Many unknowns remain about COVID-19, with researchers working to discover good information. One area of exploration is how different medications may affect patients who contract COVID-19, particularly immunosuppressed patients. Recently, researchers examined outcomes associated with COVID-19 among patients with underlying rheumatic diseases taking immunosuppressive agents.
“In the medical community, Rheumatologists are particularly concerned because their patients represent a population of autoimmune rheumatic disorders who are mostly on immunosuppressive agents and are susceptible to infection. While much has been learnt on COVID-19 in general, little is known of COVID-19 severity and outcomes in patients with rheumatic diseases (RD),” explained the study authors.
The present study was a retrospective chart review of COVID-19 patients with rheumatic diseases who were taking disease-modifying antirheumatic drugs (DMARDs). The researchers also performed a literature search and assessed similar studies of single cases and case series.
The retrospective chart review included four COVID-19 inpatients with rheumatic diseases (mean age, 57 years). Half of the patients had a mild infection, and the other half progressed to severe disease and presented respiratory complications; one severe case on secukinumab required mechanical ventilation, and the other on rituximab developed viral pneumonia and needed supplemental oxygenation. Elevated acute phase reactants wee observed in all four patients; two patients with mild COVID-19 presented lymphopenia, and two patients with severe COVID-19 had normal lymphocyte counts and elevated IL-6 levels. No patients experienced exacerbations of their underlying rheumatic diseases.

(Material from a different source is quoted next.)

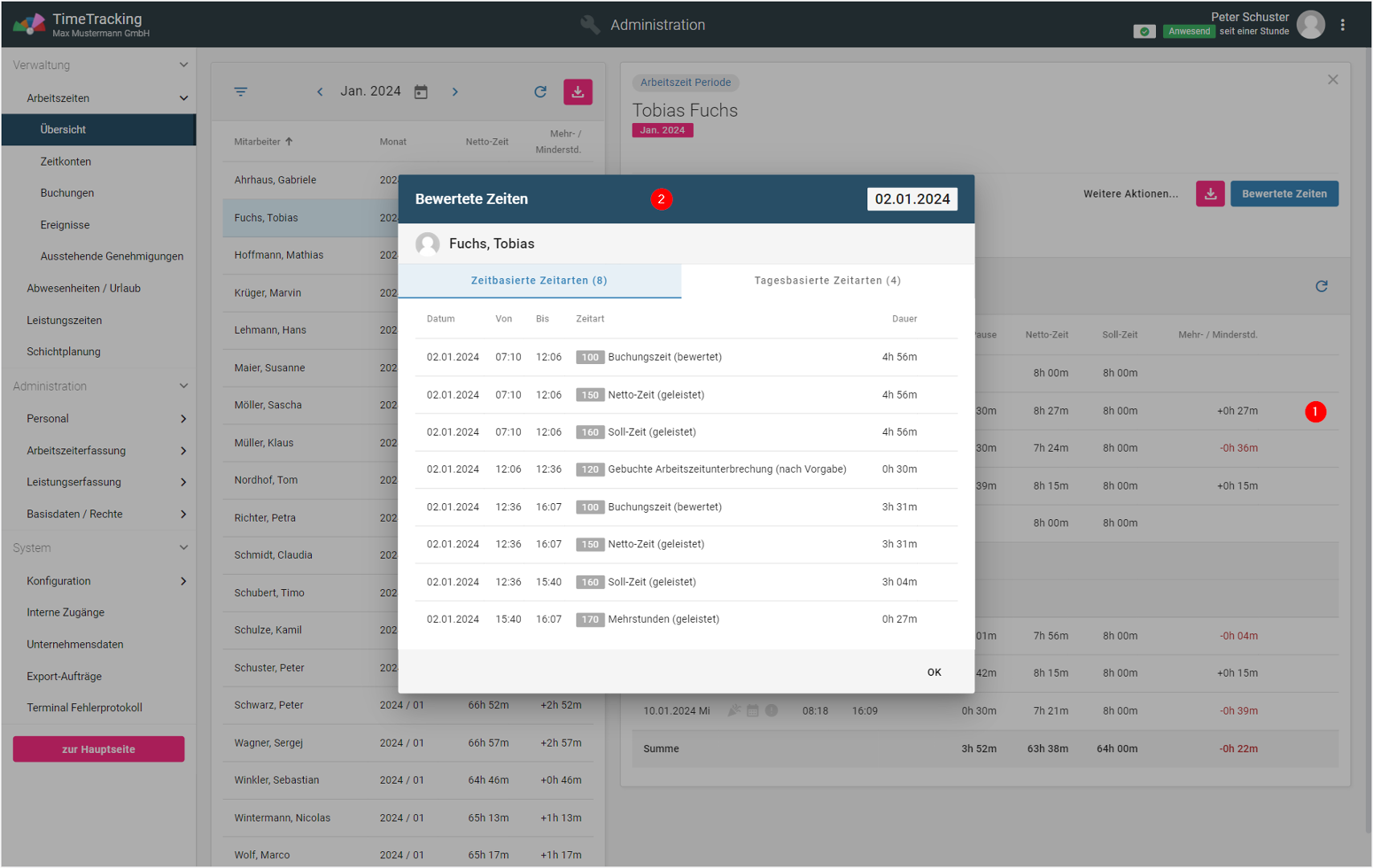Click the zur Hauptseite button
1373x868 pixels.
[x=98, y=749]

The literature review yielded nine relevant COVID-19 studies encompassing 197 cases of patients with inflammatory rheumatic diseases. The majority of patients were taking DMARDs or biologics, the most commonly used being anti-tumor necrosis factor (TNF) inhibitors. Two patients taking tocilizumab had a mild infection. Two patients were taking rituximab, one of whom had severe infection and required mechanical ventilation. Six patients were taking secukinumab, one of whom was hospitalized.
Twelve patients died, for an estimated overall mortality rate for the 201 cases—the four from the researchers’ hospital and the 197 identified in the literature review—of 5.9%.
The study will appear in the August issue of Seminars in Arthritis and Rheumatism.
The study authors concluded that, “RD patients are susceptible to COVID-19. Various DMARDs may affect the viral process differently. Patients on etanercept, [hydroxychloroquine], or tocilizumab may run a mild course of the viral illness. Rituximab or secukinumab could worsen the viral disease and its related complications.” They called for larger studies in the future.